Arşiv Araştırması: Arşiv araştırmasında araştırmacı, başkası tarafından ve çoğu zaman başka nedenlerle toplanmış ve kaydedilmiş veriyi kullanmaktadır. Sosyal psikolojide en az kullanılan yöntemlerden biri olan arşiv araştırması, geçmişteki bir olgunun araştırılması için kullanılabileceği gibi, bir olguya ilişkin tarihsel eğilimi ortaya çıkarmak için de kullanılabilir.

Deneysel Yöntemler

Deney, bir değişkenin diğer bir değişken üzerinde etkisinin araştırılarak bir denencenin sınandığı yöntemdir. Deney yönteminde temel olarak, bir ya da daha fazla bağımsız değişken değişimlenmekte (manipüle edilmekte) ve bu müdahalenin bir ya da daha fazla bağımlı değişken üzerinde yarattığı etki ölçülmektedir. Bağımsız değişken bir deneyde bağımlı değişken üzerindeki etkisini görebilmek için değişime uğratılan değişkendir. Bağımlı değişken bir deneyde bağımsız değişkende yapılan değişimlerin, üzerinde yol açacağı etkiyi görmek için ölçülen değişkendir.

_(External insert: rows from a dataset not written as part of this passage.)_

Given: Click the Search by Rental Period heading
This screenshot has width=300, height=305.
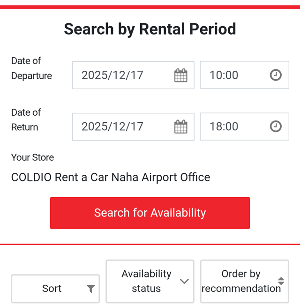Looking at the screenshot, I should click(x=150, y=29).
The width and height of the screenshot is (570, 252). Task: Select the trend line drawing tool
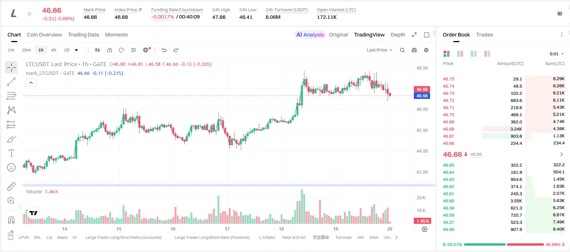coord(11,82)
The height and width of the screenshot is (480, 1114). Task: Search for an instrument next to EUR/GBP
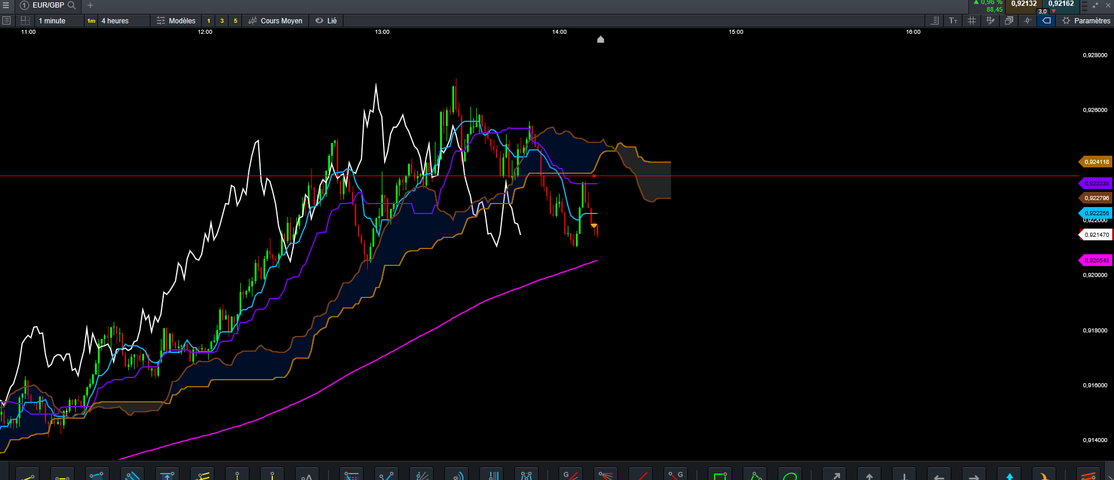tap(72, 5)
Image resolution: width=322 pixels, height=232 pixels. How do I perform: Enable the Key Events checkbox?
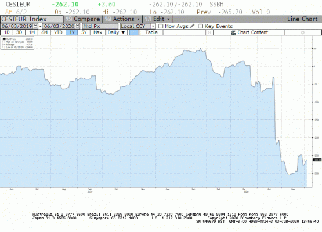pyautogui.click(x=200, y=26)
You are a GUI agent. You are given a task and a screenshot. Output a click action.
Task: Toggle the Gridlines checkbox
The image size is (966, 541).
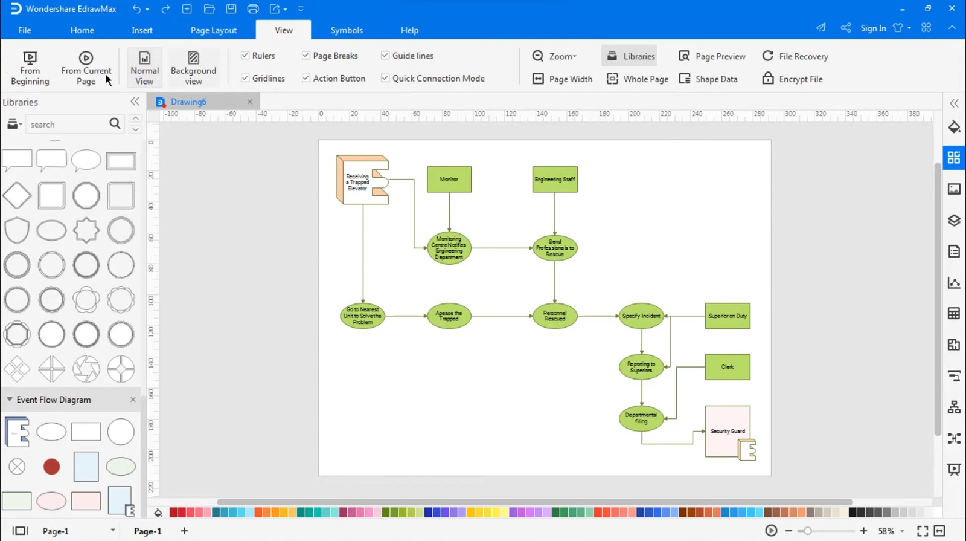(245, 78)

Bütün araştırma yöntemleri içinde değişkenler arasında neden-sonuç ilişkisinin kurulabileceği tek yöntem deneydir. Deney yönteminin bu ayrıcalığı, araştırmacının bağımsız değişkene müdahalesi ve deneysel koşullar üzerindeki kontrolü sayesinde mümkün olabilmektedir. Deney yönteminde, bağımsız değişken(ler) ile bağımlı değişken(ler) arasında nedensel ilişkinin başka etmenler sonucu değil de araştırmacının özellikle değişimlediği bağımsız değişken sonucu ortaya çıktığını gösterebilmek önemlidir. Bunu gerçekleştirmede en kritik noktalardan biri, deney grubu ve kontrol grubu oluştururken yapılacak denek seçimidir. Deney grubu bir deneyde bağımsız değişkende yapılan değişimin uygulandığı gruptur. Kontrol grubu ise bir deneyde bağımsız değişkende yapılan değişimin uygulanmadığı ve deney grubu ile karşılaştırmak için kullanılan gruptur.

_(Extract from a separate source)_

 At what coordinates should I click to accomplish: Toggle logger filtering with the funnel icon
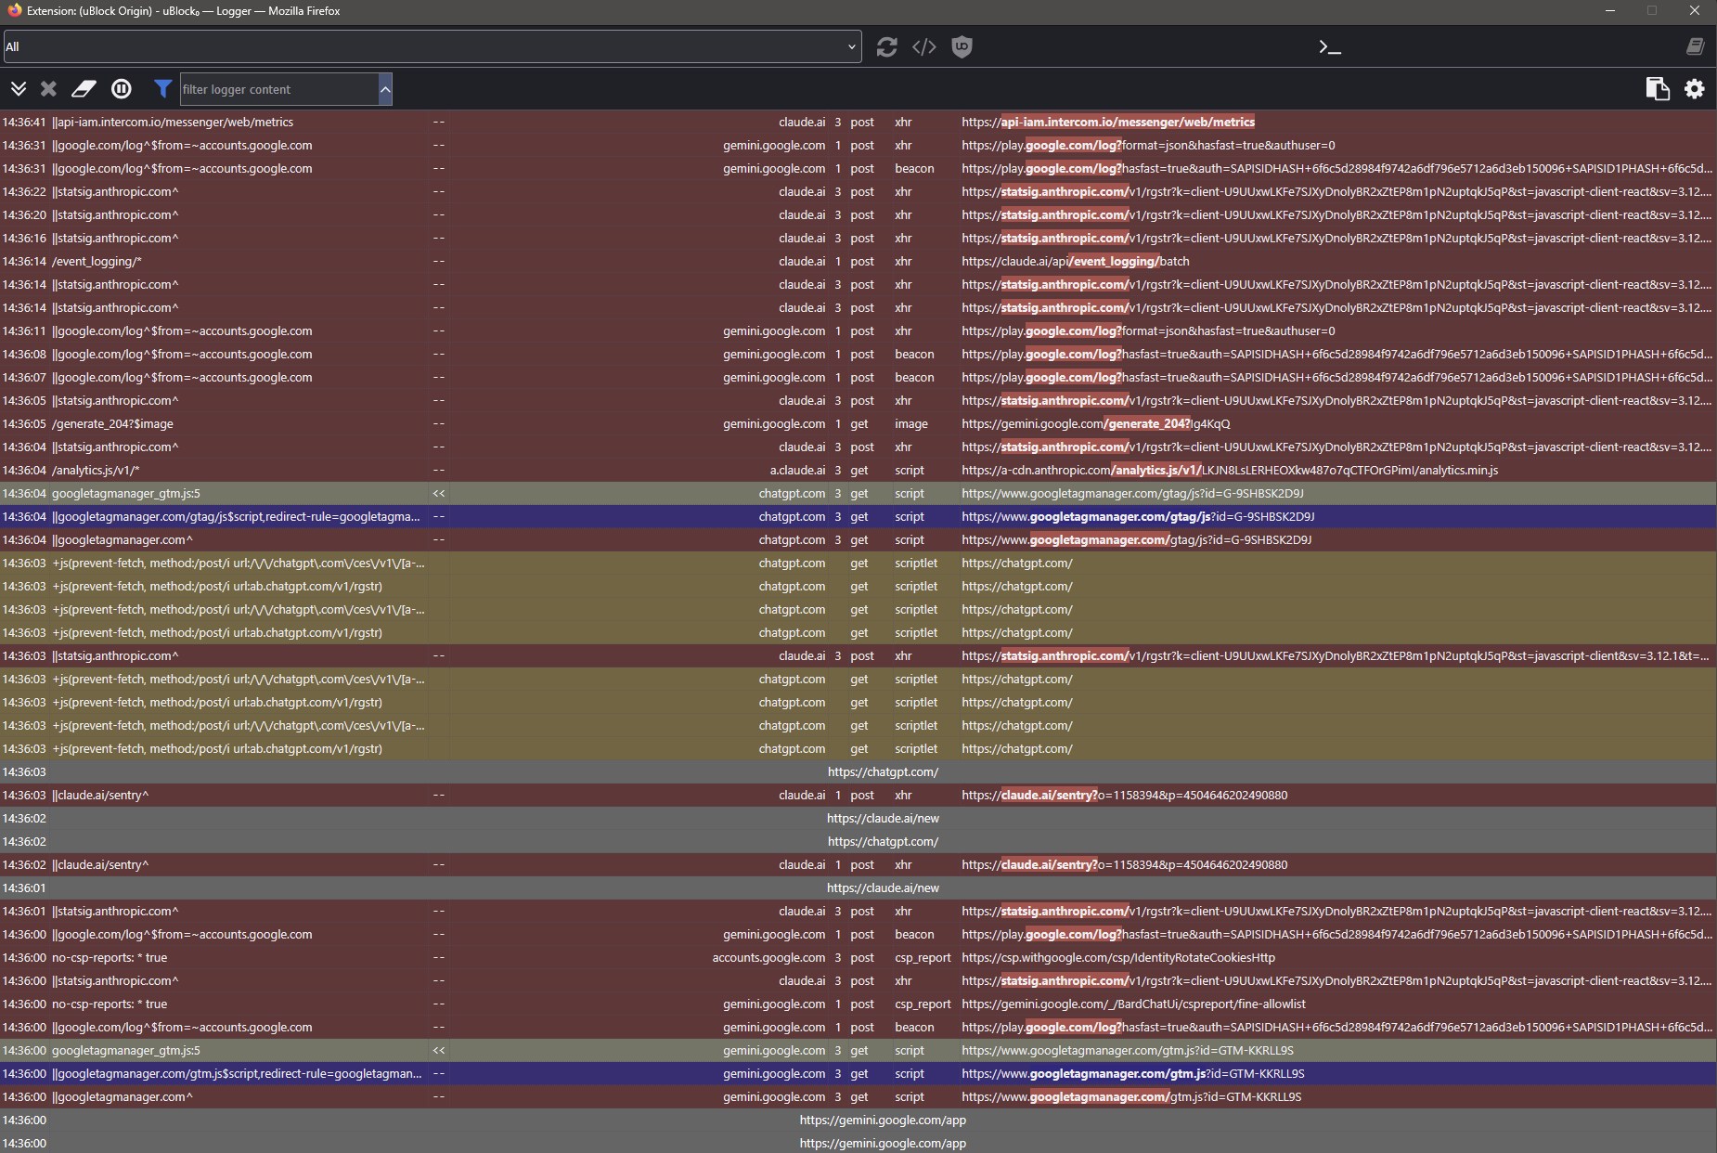coord(162,89)
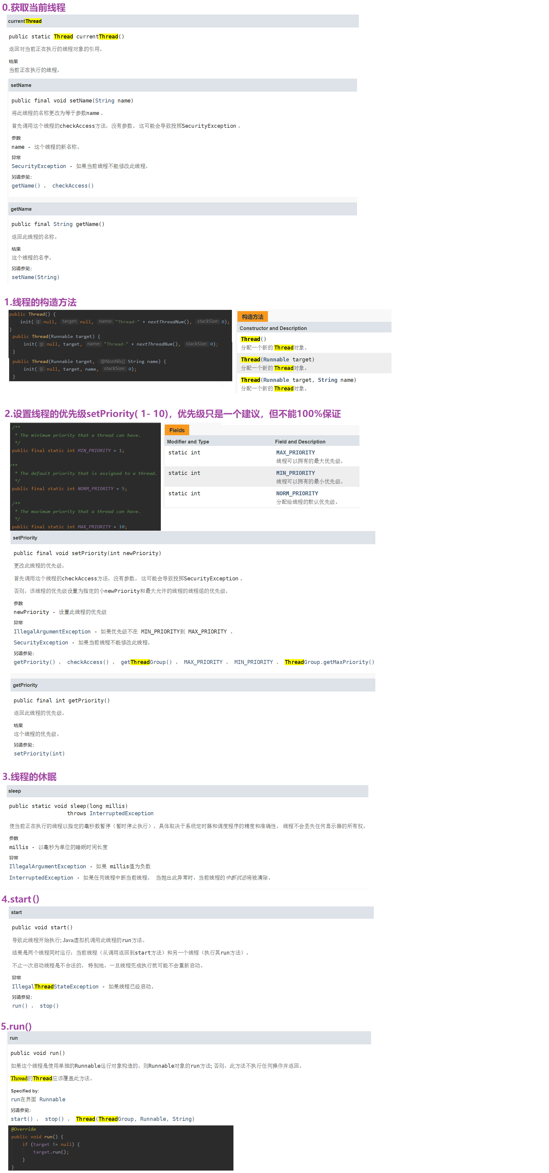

Laboratuvar Deneyleri: Genel olarak sosyal psikolojide araştırmaya etki edebilecek etmenleri daha iyi kontrol edebilmek için laboratuvar deneyleri tercih edilmektedir. Laboratuvar deneylerinin en dikkat çekici özelliği, dış dünyadan tamamen farklı yapay koşullar altında gerçekleştiriliyor olmalarıdır.

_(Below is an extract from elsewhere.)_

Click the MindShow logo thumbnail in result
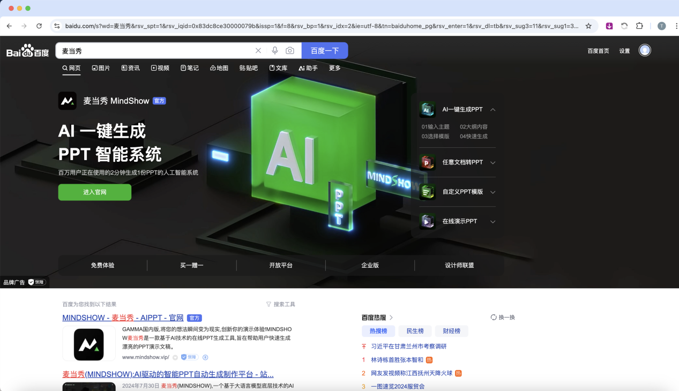Viewport: 679px width, 391px height. (89, 343)
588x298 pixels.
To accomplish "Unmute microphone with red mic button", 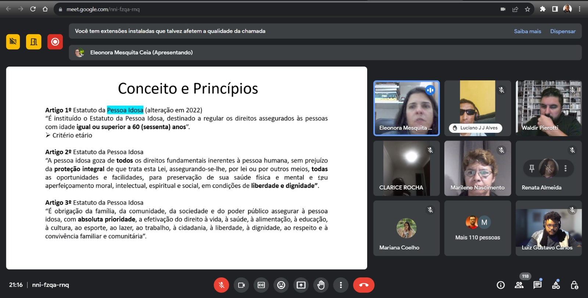I will (x=221, y=285).
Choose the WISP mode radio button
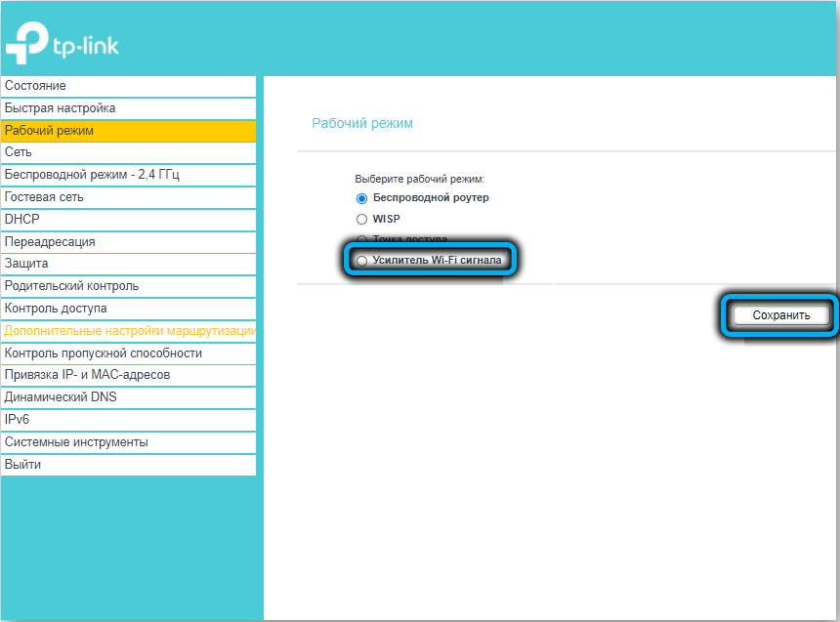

Alan Deneyleri: Alan deneyi ile laboratuvar deneyi temel mantık açısından aynıdır. Alan deneyinde de laboratuvar deneyinde olduğu gibi bağımsız değişken araştırmacı tarafından değişimlenir ve bağımlı değişken üzerindeki etkisi gözlemlenir ya da ölçülür. Ancak, alan deneyinde araştırmacının bağımsız değişkene etki edebilecek potansiyel etmenleri kontrol etme olanağı pek yoktur.